Hi I have 3 of the flip over type locks fitted and every one is corroding around the lock barrel with large blisters spreading and the paint flaking. They look very unsightly the worst is almost completely covered with the white oxidisation looking like giant acne.

I am having some body work done after an incident on the M6 (insurance) and thought that I might ask the chap to run the spray gun over them. I would take them off and rub down myself.

He said that although he would do it if I wanted that it would be very temporary. Once ally has reacted like that he said that there was no amount of preparation and primer that would stop it. What do you think? A new set of 3 would be about £110.

Dick


----------



## nukeadmin (Oct 10, 2003)

hold old are they Dick ?
They are Fiamma Safe Doors, if they are mounted through the side of the van they are standard type, if they are screwed into the door frame itself they are Safe Door Frames.

Unusual for them to be like that, might still be under warranty


----------



## Glandwr (Jun 12, 2006)

Thanks for the concern Nuke. It’s a 04 van and I’ve had it since 09 I suspect that the locks were fitted new (probably in Germany) so I imagine they are out of warranty. They are the grey bolt through the body type ones.

I was hoping for someone familiar with the properties of aluminum that would say whether I would in fact be wasting my time.

Dick


----------



## Mrplodd (Mar 4, 2008)

The chap at the body shop has already given you professional advice hasnt he?? :roll: :roll:


----------



## Glandwr (Jun 12, 2006)

Mrplodd said:


> The chap at the body shop has already given you professional advice hasnt he?? :roll: :roll:


Thanks for your help Mr Plodd, I hope that you enjoy the rest of your day  . I have come across "experts" who have no idea of technological improvements made made for decades.
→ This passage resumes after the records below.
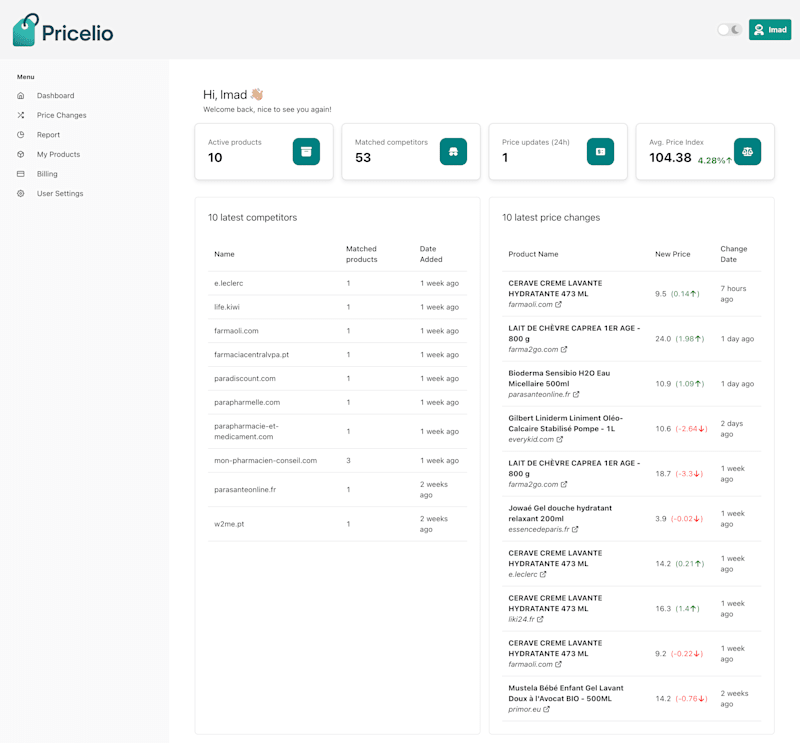The image size is (800, 743).
Task: Select mon-pharmacien-conseil.com competitor row
Action: 337,461
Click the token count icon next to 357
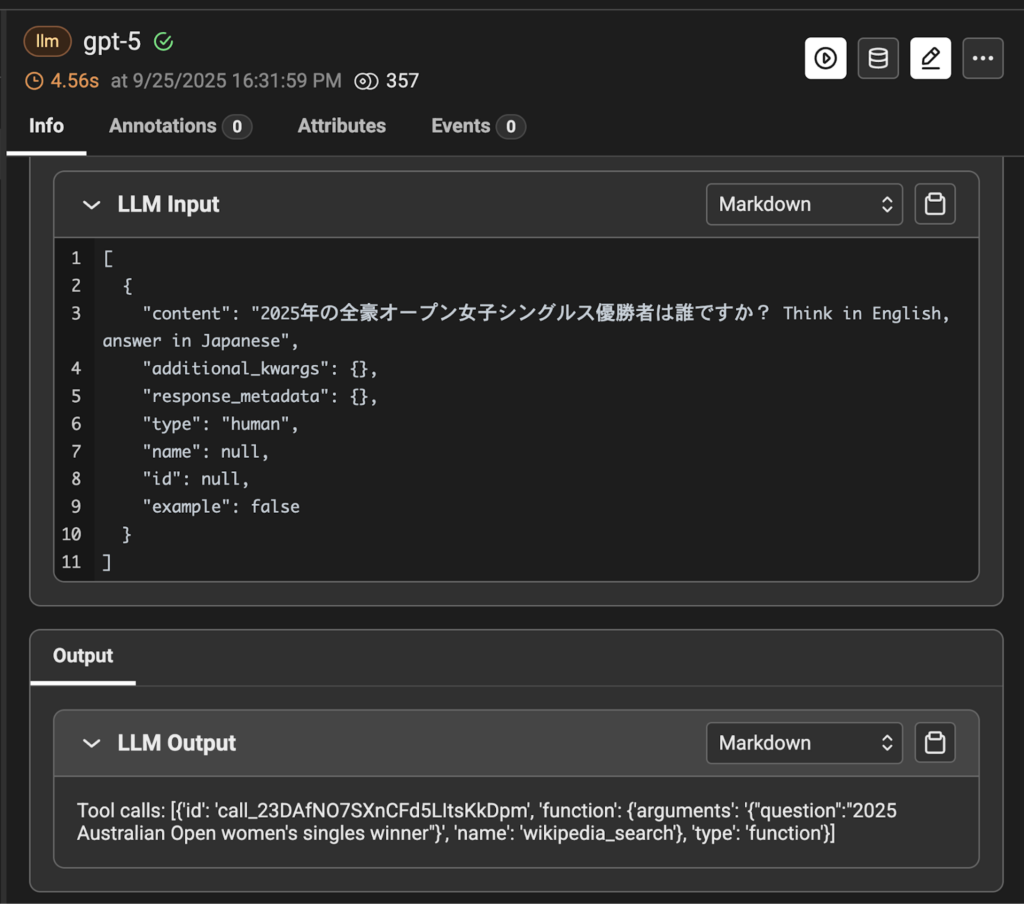This screenshot has width=1024, height=904. 366,81
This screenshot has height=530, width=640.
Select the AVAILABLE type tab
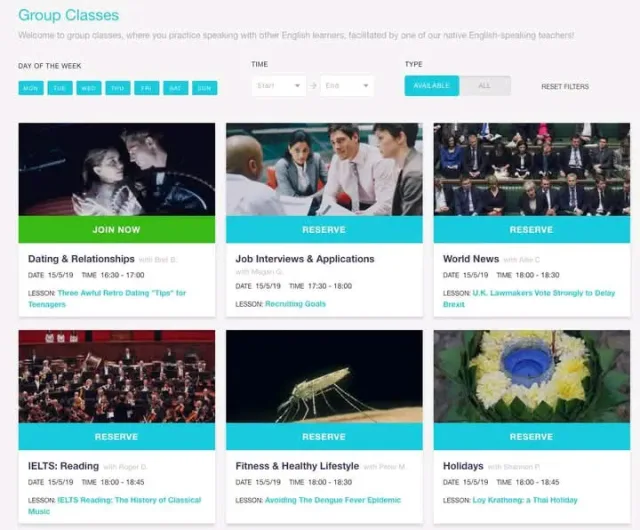pyautogui.click(x=431, y=86)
I was wondering if a new treatment/primer had been developed?

Why the 2 rolling eyes?  one would have done.

Dick


----------



## listerdiesel (Aug 3, 2012)

If the alloy has been powder coated, moisture gets under the coating and causes it to 'rust' with the accompanying white powder.

What you need to do is to get the remaining coating off, rub down and fill the surface indentations, spray with a decent etching primer and then put a top coat on.
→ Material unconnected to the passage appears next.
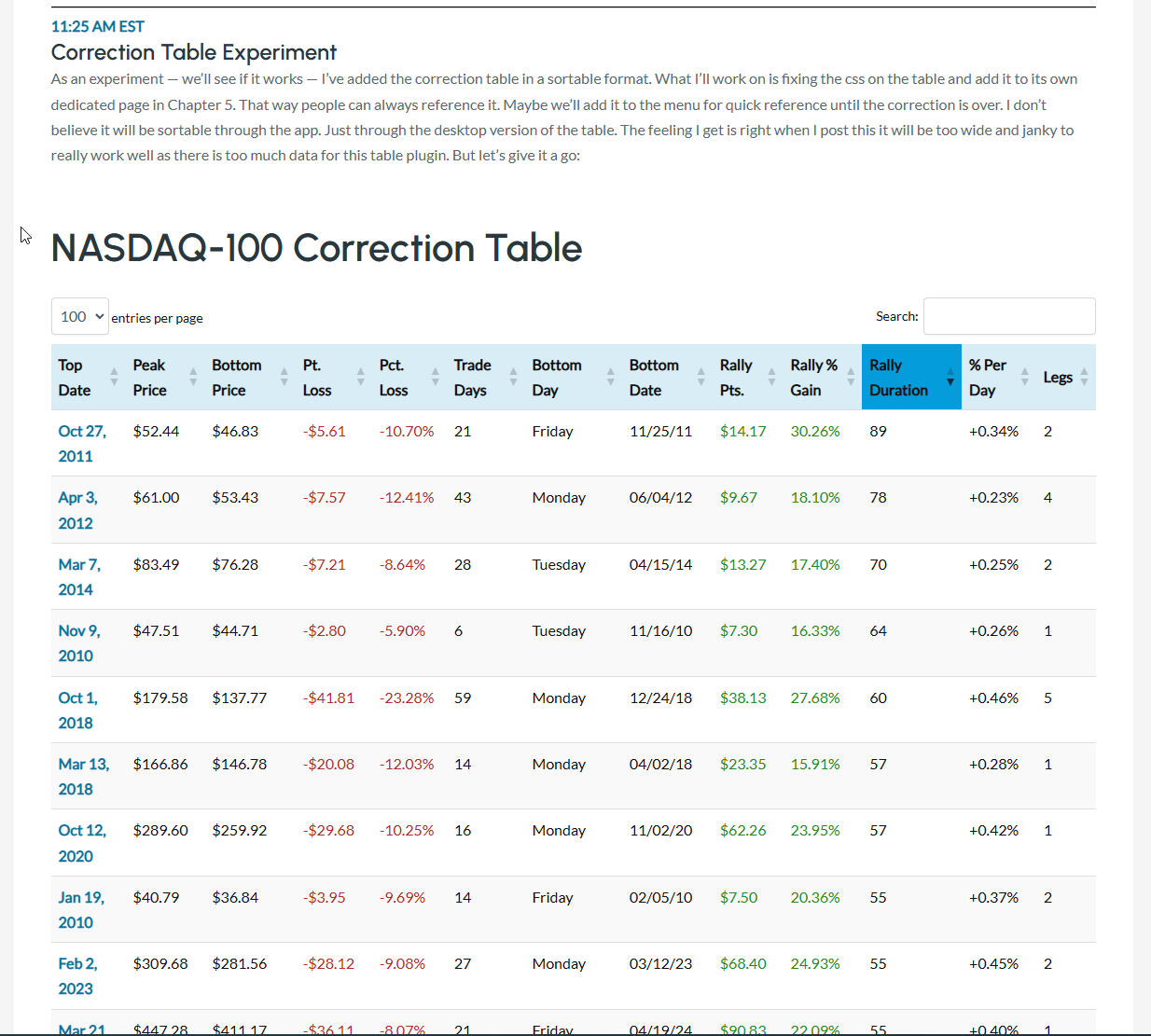Sort by Bottom Date column header

[653, 378]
That works well for most alloys, but you have to keep the surface coatings intact.

On steel we shot blast and Zinc spray before powder coating, but it isn't as effective on aluminium alloys.

Peter


----------



## andyandsue (Sep 7, 2008)

*respray*

sanded off the oxide,primed em and sprayed em with several coats of ducato white paint....2 years later still good!
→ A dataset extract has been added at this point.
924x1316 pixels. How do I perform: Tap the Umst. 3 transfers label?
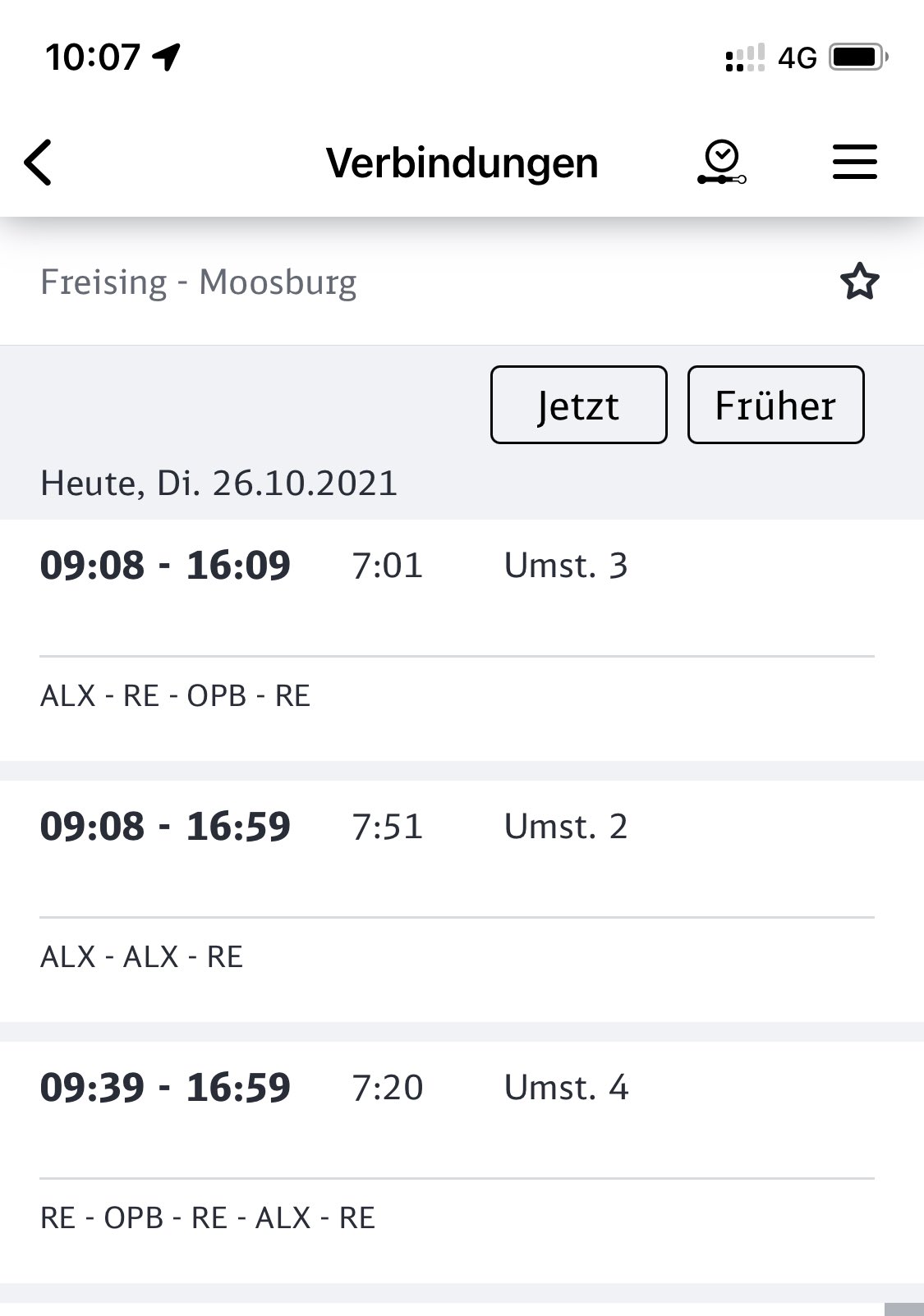pyautogui.click(x=566, y=566)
take a little time with the sanding and spray several thin coats with the covers laid flat..allow time to dry between coats

sue and andrew


----------



## Mrplodd (Mar 4, 2008)

Sorrrry  

I would just point out that many modern cars (Audi in particular) have a lot of aluminium body components, (but not Fiamma type extra door locks to be fair) some of which require repairing/painting at bodyshops on occasions. (Note, no rolling eyes this time)


----------



## EJB (Aug 25, 2007)

I have a 4 or 5 year old lock and it has had the same symptons for a year or two.
If I leave it alone it doesn't look too bad as the paint is still hanging on!


----------